• _TEXT SECTION_:
- - - - -

In 1912, James Oppenheim commemorated the struggle of striking textile workers in Lawrence, Massachusetts with a poem inspired by a banner carried by young women mill hands. The banner read, "We want bread and roses, too," affirming the biblical adage, "Man does not live by bread alone." Set to music by Mimi Farina and recorded by Judy Collins, the poem found new meaning in the 70s. The theme was adopted by New York's District 1199 of the National Union of Hospital and Health Care Employees for an unprecedented two-year project celebrating the arts and humanities that remains an annual event. With more than 70% of the district membership's being black or Hispanic, and almost 85% women, Davis chose an unidentified beautiful young black woman as his model. His painting of her, garlanded with wheat stalks and roses, became an icon of the period.
Benjamin Disraeli (1804-1881) was an English statesman and novelist whose writing and speeches were marked equally by sharp wit, individual style and conservative convictions. As played by Ian McShane in the Masterpiece Theater series and captured here in an inimitable Davis portrait, you can almost hear him sounding forth on his trust of democratic Toryism, his belief in social reform and his pride in empire and crown.
Between 1975 and 1991, Davis created 51 posters for the New York Public Theater, the organization responsible for the free summer performances of Shakespeare in Central Park's open-air Delacorte Theater. One of the two plays offered during the 20th anniversary season was Henry V. Davis captures the countenance of Paul Rudd as the troubled young monarch.

- - - - -

• _EXCERPTED DATA_:
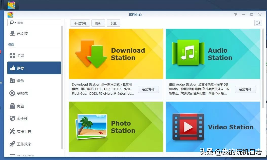The image size is (267, 160).
Task: Open the sort view options at top right
Action: (x=258, y=23)
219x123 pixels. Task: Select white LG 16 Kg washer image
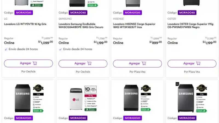tap(77, 99)
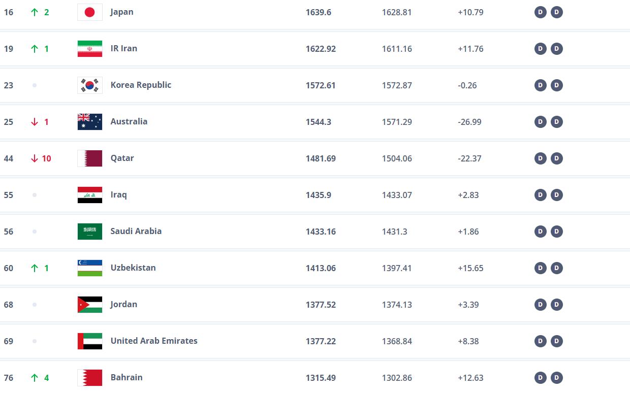Click the Korea Republic flag icon
630x394 pixels.
click(89, 85)
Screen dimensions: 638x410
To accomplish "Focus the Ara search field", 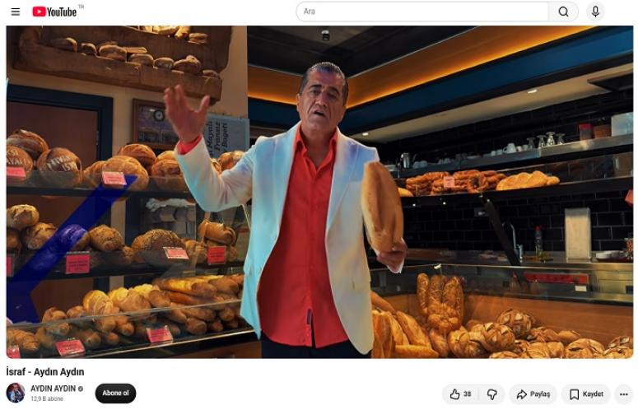I will (422, 12).
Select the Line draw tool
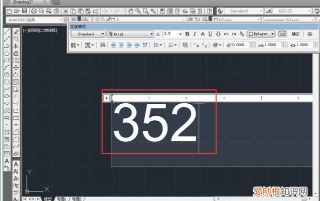Viewport: 320px width, 201px height. 7,31
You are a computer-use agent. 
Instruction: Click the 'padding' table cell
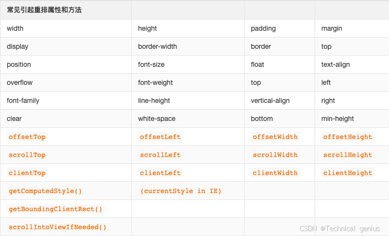(263, 28)
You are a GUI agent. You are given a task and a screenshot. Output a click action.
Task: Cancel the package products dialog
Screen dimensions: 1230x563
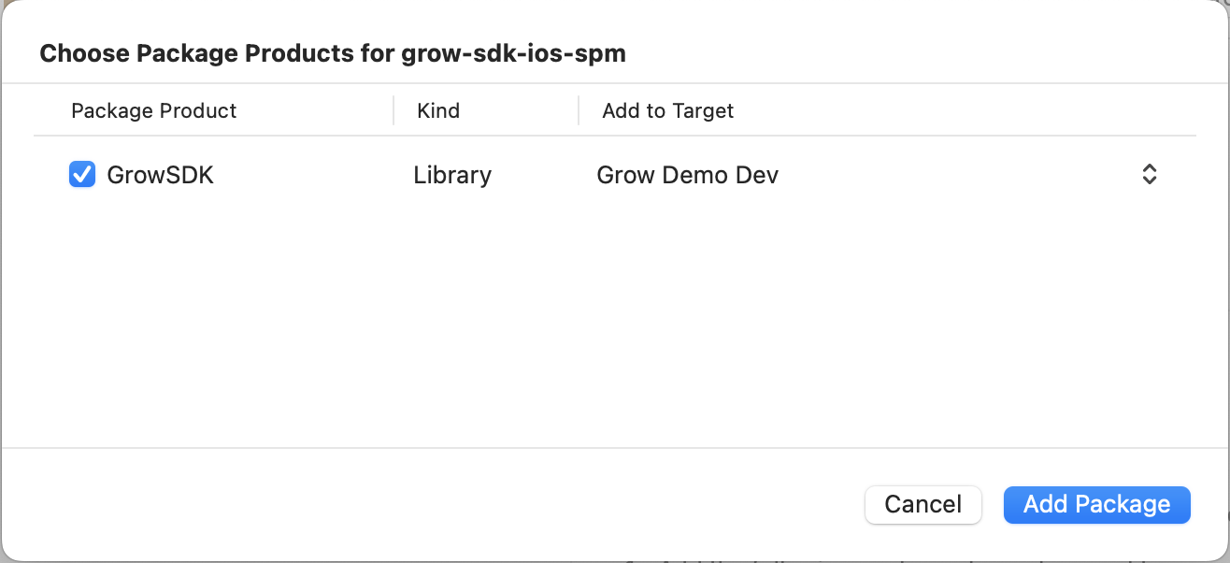click(923, 505)

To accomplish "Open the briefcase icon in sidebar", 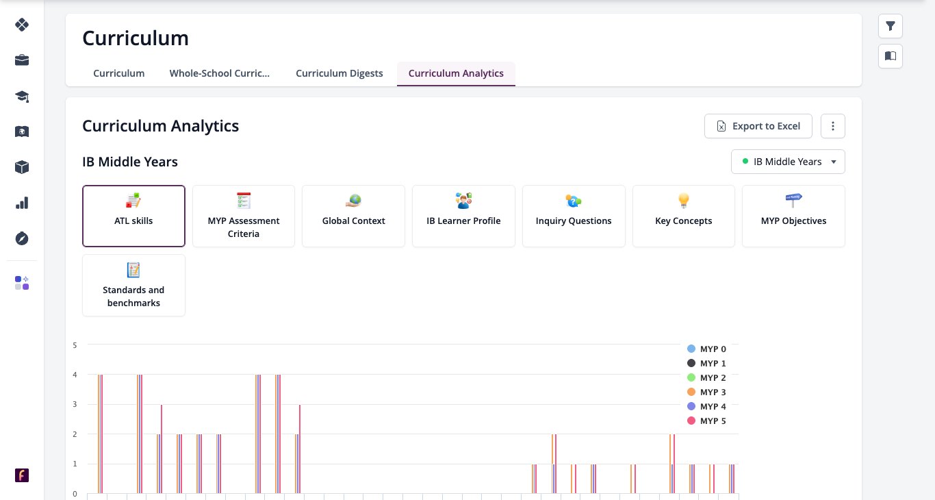I will (22, 60).
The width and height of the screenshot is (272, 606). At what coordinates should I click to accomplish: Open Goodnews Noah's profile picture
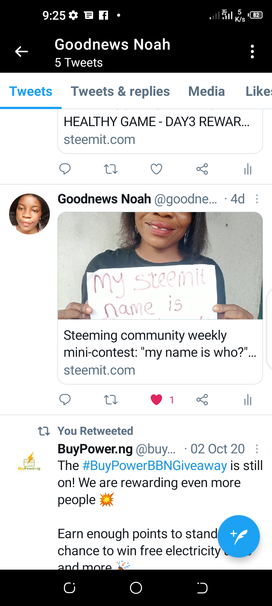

- - - - -

• _WHAT THIS TASK INVOLVES_: Pick up the text about the Davis posters and portraits where it stops and continue it. The records play no part in this.

• _TASK OUTPUT_:
Printed in 1982, it promotes the PBS Masterpiece Theatre production I Remember Nelson. This Davis portrait of Kenneth Coltey playing Admiral Horatio Nelson emphasizes the heroic side of the man who was both a naval genius and a notorious figure of scandal.
The image of Leonard Crow Dog, Sioux medicine man and prominent figure in the Native American community, advertises a documentary film concerning Sioux grievances with the U.S. government after the shameful violence of Wounded Knee. Accented with Davis' trademark stencil lettering, the portrait is full of dignity and silent outrage – a superb addition to his gallery of proud faces.
Poster portraits of the play's two leads: a pensive Meryl Streep with late actor John Cazale glowing in the background. Between 1975 and 1991, Davis created 51 posters for the New York Public Theater, the organization responsible for the free summer performances of Shakespeare in Central Park's open-air Delacorte Theater.
In 1979, MUSE (Musicians United for Safe Energy) organized five sold-out concerts at Madison Square Garden in an effort to activate anti-nuclear legislation. 40 artists performed, including a reunited Crosby, Stills and Nash; Bruce Springsteen; Jackson Browne; Bonnie Raitt; and James Taylor. As part of their fundraising effort, MUSE invited four famous New York City-based artists to create anti-nuclear or safe energy posters to be sold during the concerts. Unfortunately, the elaborate printing process was not completed until weeks after the event, and the posters were left in storage to be forgotten—until now. Paul Davis' solemn interpretation recalls early American paintings by artists like Grant Wood—but made contemporary with the clean border and typeface.
For this knockabout romantic comedy offered during the 22nd season of free summer Shakespeare, the sepia portraits of festival regulars Raul Julia as Petruchio and Meryl Streep as Kate are surprisingly serious. Between 1975 and 1991, Davis created 51 posters for the New York Public Theater, the organization responsible for the free summer performances of Shakespeare in Central Park's open-air Delacorte Theater.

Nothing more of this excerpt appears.